Fibroblast Migration on Covalent Laminin Peptide Gradient Surfaces
Matt J. Kipper, National Institutes of Health (NIDCR) and National Institute of Standards and Technology, 100 Bureau Drive, Stop 8543, Gaithersburg, MD 20899-8543, Hynda K. Kleinman, National Institutes of Health (NIDCR), Building 30, Room 433, 30 Convent Drive, MSC 4370, Bethesda, MD 20892-4370, and Francis W. Wang, National Institute of Standards and Technology, 100 Bureau Drive, Stop 8545, Gaithersburg, MD 20878-8545.

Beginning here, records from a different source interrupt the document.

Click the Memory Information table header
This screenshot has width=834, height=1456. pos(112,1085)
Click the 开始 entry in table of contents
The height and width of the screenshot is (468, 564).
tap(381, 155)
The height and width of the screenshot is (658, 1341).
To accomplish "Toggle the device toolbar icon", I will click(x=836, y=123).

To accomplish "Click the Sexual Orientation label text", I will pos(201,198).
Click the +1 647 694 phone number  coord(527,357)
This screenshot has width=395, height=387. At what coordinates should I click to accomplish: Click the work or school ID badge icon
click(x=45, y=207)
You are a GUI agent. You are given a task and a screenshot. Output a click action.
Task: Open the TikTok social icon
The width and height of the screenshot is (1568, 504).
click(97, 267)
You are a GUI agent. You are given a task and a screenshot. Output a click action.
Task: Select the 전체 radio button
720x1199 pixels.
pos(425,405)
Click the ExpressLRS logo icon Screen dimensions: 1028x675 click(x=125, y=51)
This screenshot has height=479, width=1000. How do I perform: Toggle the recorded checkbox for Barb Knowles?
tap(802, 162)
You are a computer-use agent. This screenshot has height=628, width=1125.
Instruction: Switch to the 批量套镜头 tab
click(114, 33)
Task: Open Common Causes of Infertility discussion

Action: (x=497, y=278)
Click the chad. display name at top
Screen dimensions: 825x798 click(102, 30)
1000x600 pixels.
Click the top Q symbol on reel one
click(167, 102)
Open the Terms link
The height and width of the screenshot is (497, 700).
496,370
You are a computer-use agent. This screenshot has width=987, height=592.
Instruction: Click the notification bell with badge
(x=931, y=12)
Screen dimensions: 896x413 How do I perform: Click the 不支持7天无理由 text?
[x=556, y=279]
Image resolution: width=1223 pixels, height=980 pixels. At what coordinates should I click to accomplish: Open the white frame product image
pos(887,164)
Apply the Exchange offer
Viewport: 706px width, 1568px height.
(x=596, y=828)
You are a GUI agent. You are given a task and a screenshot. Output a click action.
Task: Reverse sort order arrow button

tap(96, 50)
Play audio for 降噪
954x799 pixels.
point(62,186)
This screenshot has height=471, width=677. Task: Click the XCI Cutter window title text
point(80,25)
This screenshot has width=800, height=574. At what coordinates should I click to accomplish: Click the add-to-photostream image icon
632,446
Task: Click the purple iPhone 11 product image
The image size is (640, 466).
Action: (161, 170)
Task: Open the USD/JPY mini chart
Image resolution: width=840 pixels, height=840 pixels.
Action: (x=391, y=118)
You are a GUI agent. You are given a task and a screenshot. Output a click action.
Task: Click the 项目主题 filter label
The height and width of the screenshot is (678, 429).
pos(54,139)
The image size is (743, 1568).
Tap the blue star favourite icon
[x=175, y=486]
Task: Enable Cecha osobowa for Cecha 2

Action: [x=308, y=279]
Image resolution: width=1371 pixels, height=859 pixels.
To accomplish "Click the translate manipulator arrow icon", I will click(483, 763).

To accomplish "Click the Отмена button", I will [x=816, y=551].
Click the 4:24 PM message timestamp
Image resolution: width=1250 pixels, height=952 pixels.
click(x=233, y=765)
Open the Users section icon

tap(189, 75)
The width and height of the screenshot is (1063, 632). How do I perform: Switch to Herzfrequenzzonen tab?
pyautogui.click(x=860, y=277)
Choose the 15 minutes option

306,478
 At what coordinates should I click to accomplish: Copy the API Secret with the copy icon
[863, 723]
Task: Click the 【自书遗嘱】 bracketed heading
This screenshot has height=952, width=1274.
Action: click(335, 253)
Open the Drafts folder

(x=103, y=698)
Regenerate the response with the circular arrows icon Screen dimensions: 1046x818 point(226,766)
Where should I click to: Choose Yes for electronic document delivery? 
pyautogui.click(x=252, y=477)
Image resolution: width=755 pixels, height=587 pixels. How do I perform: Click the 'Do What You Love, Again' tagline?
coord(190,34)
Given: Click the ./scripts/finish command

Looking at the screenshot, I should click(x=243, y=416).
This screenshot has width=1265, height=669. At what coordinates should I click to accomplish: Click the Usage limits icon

Cell migration is important for many interesting physiological phenomena including embryonic development, tumor metastasis, and wound healing. The migration behavior of connective tissue cells such as fibroblasts is very difficult to quantify experimentally because these cells migrate relatively slowly. We have developed a technique for creating covalent peptide gradients on surfaces and in biomedically relevant hydrogels to address three challenges: 1. Studying the migration behavior of fibroblasts. 2. Quantifying the activity of specific peptide sequences that may promote migration. 3. Developing platforms for promoting cell migration which can be readily translated to tissue engineering or wound healing applications. We have used these platforms to assay the migration of fibroblasts on surfaces which have been covalently modified to contain gradients of active peptide sequences from the basal lamina protein laminin-1. With this technique, we are able to quantify differences in the migration of fibroblasts: 1. At different absolute peptide concentrations. 2. On peptide gradients with different gradient magnitudes. 3. On peptide gradient surfaces which interact with cells through different adhesion mechanisms. These data provide us with detailed insights into strategies for covalently modifying biomaterials surfaces with peptides in order to maximize cell motility or control the proliferation of a cell type of interest within a tissue engineering scaffold.